Herausgekommen ist dabei eine im Laufe der Produktion immer aufwendiger gewordene Low-Budget-Produktion von Punks mit Punks für Punks...über Punk. Jeder andere, der mit der Subkultur noch nicht allzuviel Berührung hatte sollte sich diesem Werk eher vorsichtig nähern. Denn das Bild das hier von den wilden Anarchos gezeichnet wird ist - vorsichtig ausgedrückt - eher abschreckend. Im Gegensatz zu meinen bisherigen Erfahrungen werden diese nämlich als gewaltbereite, dauersaufende (na gut, dieses Bild habe ich auch vermittelt bekommen) Prekariatskinder dargestellt. Dabei setzt sich Chaostage aus (nicht wirklich geschichtstreuen) Interview- und Spielfilmsequenzen zusammen. Beide erzählen von den Anfängen der Krawalltage - nur der an den wirklichen Fakten interessierte Zuschauer wird hier nichts erleuchtendes finden. Denn die Geschichte des liebeskranken Punks der zum Mörder und schließlich Outlaw wird hat nichts mit den realen Ereignissen zu tun. Die Interviews mit alten Punklegenden (Mitglieder von Slime, Toxoplasma oder den Kassierern) verkaufen diese Geschichte als Wahrheit - und vielleicht wissen sie es - getreu dem Falco-Motto "Wer sich an die 90er erinnern kann, ist nicht dabei gewesen" - tatsächlich nicht mehr besser. Dabei reichen die Aussagen von Ironie bis zur Selbstbeweihräucherung, von Kritik bis hin zu beinahe traurigen Aussagen (etwa des Punks der sich zu alt für Konzertbesuche hält).

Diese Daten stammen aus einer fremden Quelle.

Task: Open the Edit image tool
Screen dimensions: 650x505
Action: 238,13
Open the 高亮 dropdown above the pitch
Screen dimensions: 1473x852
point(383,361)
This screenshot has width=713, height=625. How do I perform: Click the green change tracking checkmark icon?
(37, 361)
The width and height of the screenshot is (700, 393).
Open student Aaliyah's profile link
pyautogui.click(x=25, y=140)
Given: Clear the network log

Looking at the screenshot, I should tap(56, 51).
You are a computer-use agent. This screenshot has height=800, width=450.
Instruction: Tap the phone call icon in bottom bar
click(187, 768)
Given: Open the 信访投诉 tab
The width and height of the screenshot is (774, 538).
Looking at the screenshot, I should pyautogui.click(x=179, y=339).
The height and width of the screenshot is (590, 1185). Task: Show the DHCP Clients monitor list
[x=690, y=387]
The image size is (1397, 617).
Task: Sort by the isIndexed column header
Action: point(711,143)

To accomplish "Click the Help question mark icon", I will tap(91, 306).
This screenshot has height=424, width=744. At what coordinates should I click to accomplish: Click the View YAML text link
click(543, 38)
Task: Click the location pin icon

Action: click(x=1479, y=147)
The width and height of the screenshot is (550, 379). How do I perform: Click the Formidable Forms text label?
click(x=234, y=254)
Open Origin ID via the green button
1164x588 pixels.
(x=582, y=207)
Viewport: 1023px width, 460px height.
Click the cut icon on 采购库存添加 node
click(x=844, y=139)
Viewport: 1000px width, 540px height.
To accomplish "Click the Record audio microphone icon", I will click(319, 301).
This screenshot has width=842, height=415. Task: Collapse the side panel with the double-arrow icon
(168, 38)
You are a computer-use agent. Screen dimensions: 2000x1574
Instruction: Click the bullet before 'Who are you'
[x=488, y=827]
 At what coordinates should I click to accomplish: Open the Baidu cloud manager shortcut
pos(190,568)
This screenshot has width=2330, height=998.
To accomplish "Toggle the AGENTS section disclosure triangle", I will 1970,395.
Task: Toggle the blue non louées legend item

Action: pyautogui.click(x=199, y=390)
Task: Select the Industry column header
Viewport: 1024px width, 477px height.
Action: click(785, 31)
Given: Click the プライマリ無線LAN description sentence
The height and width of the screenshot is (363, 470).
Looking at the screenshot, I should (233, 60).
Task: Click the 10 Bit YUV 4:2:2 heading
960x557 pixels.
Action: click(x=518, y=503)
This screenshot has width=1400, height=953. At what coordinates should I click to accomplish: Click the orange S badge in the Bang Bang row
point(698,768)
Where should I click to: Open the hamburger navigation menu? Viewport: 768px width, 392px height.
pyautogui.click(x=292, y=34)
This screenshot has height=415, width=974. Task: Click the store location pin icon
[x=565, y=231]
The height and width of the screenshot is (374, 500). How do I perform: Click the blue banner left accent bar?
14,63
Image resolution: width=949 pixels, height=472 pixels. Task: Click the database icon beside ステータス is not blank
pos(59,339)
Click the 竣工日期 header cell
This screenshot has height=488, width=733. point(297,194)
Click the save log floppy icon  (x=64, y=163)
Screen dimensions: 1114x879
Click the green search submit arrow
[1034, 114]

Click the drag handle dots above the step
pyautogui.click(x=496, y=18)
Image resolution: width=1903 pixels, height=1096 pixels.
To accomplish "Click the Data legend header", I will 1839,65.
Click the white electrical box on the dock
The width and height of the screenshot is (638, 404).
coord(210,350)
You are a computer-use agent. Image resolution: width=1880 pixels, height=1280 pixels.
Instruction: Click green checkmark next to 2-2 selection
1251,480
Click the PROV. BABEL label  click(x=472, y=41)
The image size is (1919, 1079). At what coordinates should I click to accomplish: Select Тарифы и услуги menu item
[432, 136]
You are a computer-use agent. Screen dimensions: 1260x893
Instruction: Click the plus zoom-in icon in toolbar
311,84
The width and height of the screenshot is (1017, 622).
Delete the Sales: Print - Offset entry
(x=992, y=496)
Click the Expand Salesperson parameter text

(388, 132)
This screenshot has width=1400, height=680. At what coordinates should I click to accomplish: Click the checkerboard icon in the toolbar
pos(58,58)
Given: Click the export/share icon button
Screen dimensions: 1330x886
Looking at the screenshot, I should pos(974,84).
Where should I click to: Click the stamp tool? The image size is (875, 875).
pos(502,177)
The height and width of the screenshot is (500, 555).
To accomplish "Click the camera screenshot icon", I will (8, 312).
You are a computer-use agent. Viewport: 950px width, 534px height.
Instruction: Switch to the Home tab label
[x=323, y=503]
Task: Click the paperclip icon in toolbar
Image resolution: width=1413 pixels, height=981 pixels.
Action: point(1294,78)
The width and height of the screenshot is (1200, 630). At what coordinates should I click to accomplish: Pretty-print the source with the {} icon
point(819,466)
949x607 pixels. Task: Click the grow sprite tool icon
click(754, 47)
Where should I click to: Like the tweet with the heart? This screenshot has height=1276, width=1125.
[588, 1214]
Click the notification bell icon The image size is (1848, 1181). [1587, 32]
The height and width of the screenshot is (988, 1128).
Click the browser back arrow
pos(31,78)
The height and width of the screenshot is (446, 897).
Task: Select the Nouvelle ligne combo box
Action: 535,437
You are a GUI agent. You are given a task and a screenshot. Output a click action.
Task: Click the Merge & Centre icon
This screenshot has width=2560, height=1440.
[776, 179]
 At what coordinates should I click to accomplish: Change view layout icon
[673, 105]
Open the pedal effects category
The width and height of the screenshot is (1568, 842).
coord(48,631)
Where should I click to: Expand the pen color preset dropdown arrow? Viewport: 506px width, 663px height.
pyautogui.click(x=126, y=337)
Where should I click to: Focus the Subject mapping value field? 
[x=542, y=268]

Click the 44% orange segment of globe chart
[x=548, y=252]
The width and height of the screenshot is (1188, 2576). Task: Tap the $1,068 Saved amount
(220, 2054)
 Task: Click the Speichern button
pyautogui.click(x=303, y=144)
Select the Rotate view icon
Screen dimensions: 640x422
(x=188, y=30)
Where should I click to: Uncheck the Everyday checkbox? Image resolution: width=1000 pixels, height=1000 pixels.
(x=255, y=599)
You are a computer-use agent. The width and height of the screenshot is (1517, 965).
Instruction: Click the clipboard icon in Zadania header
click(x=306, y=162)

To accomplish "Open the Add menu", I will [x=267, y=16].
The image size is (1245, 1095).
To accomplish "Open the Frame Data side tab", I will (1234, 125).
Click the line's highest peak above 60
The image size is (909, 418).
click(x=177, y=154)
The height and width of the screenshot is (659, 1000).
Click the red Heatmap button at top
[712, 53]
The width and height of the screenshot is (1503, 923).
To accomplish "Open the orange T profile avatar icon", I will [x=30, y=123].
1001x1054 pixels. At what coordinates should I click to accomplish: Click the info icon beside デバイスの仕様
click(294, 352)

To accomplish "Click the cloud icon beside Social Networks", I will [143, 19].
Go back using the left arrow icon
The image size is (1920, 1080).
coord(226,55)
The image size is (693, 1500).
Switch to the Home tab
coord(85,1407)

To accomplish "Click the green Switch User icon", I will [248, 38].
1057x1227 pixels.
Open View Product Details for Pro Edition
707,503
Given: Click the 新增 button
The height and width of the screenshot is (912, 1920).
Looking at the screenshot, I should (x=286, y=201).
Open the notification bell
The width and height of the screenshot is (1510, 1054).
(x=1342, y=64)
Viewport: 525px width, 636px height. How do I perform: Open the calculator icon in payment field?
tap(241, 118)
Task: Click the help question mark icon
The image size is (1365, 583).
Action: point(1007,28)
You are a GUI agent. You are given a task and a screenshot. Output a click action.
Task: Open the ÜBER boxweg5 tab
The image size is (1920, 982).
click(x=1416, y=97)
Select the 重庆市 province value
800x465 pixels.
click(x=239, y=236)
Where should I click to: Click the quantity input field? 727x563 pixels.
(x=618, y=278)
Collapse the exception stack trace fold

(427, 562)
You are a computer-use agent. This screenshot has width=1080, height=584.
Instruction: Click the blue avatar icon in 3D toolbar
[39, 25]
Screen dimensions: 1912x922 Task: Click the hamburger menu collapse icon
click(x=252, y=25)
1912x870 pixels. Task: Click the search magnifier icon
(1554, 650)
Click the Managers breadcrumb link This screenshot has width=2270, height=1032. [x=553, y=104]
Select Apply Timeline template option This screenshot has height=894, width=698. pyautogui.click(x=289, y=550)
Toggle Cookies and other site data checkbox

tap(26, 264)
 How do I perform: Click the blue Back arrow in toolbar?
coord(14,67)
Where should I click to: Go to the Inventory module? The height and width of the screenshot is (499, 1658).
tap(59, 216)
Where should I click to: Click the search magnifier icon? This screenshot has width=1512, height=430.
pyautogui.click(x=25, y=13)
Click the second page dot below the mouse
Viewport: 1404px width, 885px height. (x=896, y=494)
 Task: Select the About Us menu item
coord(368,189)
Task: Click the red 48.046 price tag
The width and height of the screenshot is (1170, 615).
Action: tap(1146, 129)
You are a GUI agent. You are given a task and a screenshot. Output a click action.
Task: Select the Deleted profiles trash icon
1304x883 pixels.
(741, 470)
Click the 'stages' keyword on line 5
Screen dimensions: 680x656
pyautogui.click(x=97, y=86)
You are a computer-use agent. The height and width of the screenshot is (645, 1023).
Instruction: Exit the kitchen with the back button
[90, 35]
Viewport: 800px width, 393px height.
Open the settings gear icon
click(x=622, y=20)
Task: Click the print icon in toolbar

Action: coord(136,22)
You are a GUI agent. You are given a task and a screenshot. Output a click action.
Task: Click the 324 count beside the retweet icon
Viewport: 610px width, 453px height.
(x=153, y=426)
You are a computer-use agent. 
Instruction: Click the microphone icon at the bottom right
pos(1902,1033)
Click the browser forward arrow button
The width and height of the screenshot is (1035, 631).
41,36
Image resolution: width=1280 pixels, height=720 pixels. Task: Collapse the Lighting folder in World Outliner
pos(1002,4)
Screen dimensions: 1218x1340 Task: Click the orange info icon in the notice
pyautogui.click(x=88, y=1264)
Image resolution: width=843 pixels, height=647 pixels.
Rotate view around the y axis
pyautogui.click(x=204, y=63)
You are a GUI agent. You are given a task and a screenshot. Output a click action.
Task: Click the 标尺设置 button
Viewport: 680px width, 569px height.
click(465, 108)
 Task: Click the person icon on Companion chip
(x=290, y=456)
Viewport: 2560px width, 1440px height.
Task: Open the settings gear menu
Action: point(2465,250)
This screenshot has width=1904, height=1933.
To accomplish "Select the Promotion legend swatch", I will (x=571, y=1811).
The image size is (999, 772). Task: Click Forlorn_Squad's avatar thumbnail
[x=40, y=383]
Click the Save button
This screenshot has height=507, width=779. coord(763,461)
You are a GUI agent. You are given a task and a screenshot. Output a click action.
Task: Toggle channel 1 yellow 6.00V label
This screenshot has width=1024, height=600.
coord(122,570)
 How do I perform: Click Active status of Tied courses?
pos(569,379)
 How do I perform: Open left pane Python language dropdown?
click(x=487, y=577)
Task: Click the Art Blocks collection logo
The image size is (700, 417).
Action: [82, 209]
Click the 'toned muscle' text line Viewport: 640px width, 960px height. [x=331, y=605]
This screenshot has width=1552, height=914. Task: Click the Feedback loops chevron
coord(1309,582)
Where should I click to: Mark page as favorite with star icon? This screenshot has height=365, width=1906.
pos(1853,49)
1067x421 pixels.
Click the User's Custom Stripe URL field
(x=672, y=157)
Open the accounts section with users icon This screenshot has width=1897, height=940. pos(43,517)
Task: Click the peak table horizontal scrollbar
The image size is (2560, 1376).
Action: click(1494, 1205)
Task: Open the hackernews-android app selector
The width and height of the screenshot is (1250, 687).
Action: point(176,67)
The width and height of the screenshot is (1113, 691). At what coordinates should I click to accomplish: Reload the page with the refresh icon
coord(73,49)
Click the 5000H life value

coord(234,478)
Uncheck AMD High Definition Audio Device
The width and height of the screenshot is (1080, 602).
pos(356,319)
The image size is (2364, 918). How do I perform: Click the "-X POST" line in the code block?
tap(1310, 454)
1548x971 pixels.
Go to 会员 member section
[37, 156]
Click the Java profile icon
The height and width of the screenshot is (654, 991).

Löst man sich von der Vorstellung das es sich bei Chaostage um einen wirklichen Film handelt (mit richtigem Drehbuch, nachvollziehbarer Story und sympathischen Helden) kann man mit dem Film wirklich Spaß haben. Die Produktion ist für Low-Budget wirklich gut, einige Szenen sind famos gelungen, der Soundtrack ist von Atari Teenage Riot-Mastermind Alec Empire superb ausgewählt (wenn man denn Punk mag) und ab und zu werden tatsächlich reale Dokuszenen angekarrt. Nichtsdestotrotz wird allerdings ein für Aussenstehende der Szene eher wenig schmeichelndes Bild der Subkultur gezeichnet - und wie es auf der Hülle so schön heißt: Wer Punk nicht mag, der wird nach Genuss des Films erst Recht davon Abstand nehmen. Etwas inkonsequent, schließlich wird hin und wieder versucht klarzustellen, ältere, konservativere Menschen (oder Polizei) sollen doch nicht nur nach dem Aussehen beurteilen - was nach "Chaostage" erst recht schwer wird. Ansonsten ist der Film eine Ansammlung von Musik, ein wenig Gewalt, seltsamen Sexszenen (wer auf pinkelnde Frauen steht wird sich freuen) und wieder Musik. Einige meiner Lieblingsstars aus deutschen Landen haben Kurzauftritte die von entäuschend (zu kurz, zu unmotiviert: Martin Semmelrogge und Ralf Richter) bis hin zu "ich will seine Aussage als Klingelton ("Wenn das meine Kinder wären, die würd´ ich kaputt machen"-Helge Schneider) reichen. Achja Wolfgang Wendland lässt es sich ebensowenig nehmen in den Interviews seine Meinung zum Besten zu geben, als auch eine kleine aber feine Rolle zu übernehmen.

Als reiner Hirn-aus-und-Spaß-dabei Film recht gelungen, als Portrait einer Subkulturgeneration eher unglücklich, als klassischer Film unbrauchbar. Spaß hats trotzdem gemacht (auch den Punks die sich am Premiereabend Straßenschlachten mit der Polizei lieferten). Daher verbelibt für mich ein insgesamt positiver Eindruck. Für echte Asselpunks ein Muß, für Trashfreunde eine Überlegung wert.